È possibile che i tempi duri per l’Iraq siano tutt’altro che finiti. L’insediamento, nel maggio scorso, del governo guidato da Mustafà Al-Khadimi ha immesso un certo grado di affidabilità e di stabilità nel sistema. Ma le sfide sono ancora enormi. E, soprattutto, Al-Khadimi pare essersi dato un compito tutt’altro che facile: tirare le redini alla galassia di movimenti armati, i cosiddetti Gruppi di mobilitazione popolare, che furono decisivi nel fermare l’avanzata dell’Isis nel 2014-2016 ma che col tempo sono diventati un elemento di disordine e una specie di contropotere rispetto al governo centrale. Di più: su molti di quei gruppi, in grande maggioranza di stretta osservanza sciita, grava il sospetto di avere come referente più l’Iran o l’Hezbollah libanese che l’esercito iracheno, nel quale pure sono inquadrate, o le legittime autorità del Paese.
Così negli ultimi tempi abbiamo assistito a un botta-e-risposta tutto sommato contenuto, ma che potrebbe degenerare alla prima mossa fuori misura. Movimenti come Kataeb Hezbollah, Raab Allah o Saraya al-Salam (questa è la milizia agli ordini di Moqtada al-Sadr) hanno tenuto una serie di azioni dimostrative: sfilate di automezzi carichi di uomini armati nel centro di Baghdad, manifestazioni di protesta con slogan sul «traditore Al-Khadimi» per il quale si invocava il taglio delle orecchie, piccoli assalti a centri massaggi o negozi di liquori. Ma lo stesso premier non si è risparmiato, rimuovendo o trasferendo 300 ufficiali della Guardia di frontiera che erano in gran parte simpatizzanti dei movimenti sciiti. E che sono stati sostituiti, guarda caso, da uomini dei servizi segreti di cui Al-Khadimi, che ha anche un passato da giornalista, è stato direttore dal 2016 al 2020.

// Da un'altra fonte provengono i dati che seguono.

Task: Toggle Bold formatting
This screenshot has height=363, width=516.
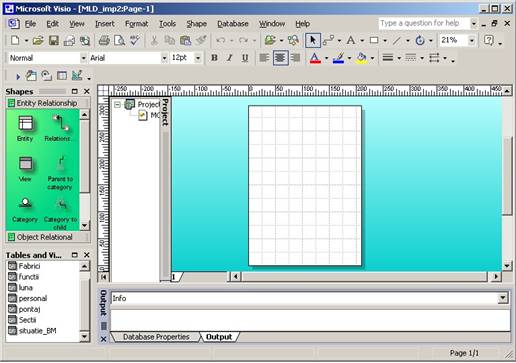Action: tap(214, 58)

Il mondo sciita, iracheno e non solo, fa comunque molta fatica a digerire l’ascesa di Al-Khadimi. Cittadino anche inglese (lasciò l’Iraq nel 1985, arrivando nel Regno Unito attraverso l’Iran e poi la Germania), Al-Khadimi tornò in patria nel 2003, dopo l’invasione anglo-americana, e per lunghi anni ha presieduto e diretto un centro studi, a Londra, che documentava i crimini di Saddam Hussein e dei suoi uomini. È noto che gli Usa hanno promosso e approvato la sua nomina alla guida del governo. Ed è altrettanto nota la sua amicizia con Mohammed bin-Salman, il potente e discusso principe ereditario dell’Arabia Saudita. Quanto basta, insomma, per farlo considerare dagli sciiti una specie di quinta colonna del nemico. In qualche caso, per renderlo sospetto di una partecipazione all’attentato con cui, il 3 gennaio del 2020, fu ucciso proprio a Baghdad da un drone americano il generale Qassam Suleimani, comandante della Guardie della rivoluzione islamica iraniane. In ogni caso, per ritenere che la sua azione di governo possa costituire una potenziale minaccia all’inclinazione pro-Teheran che negli ultimi tempi ha spalancato le porte dell’Iraq all’influenza iraniana.
C’è molta carne al fuoco, insomma. Dobbiamo sperare che le fiamme non si alzino troppo.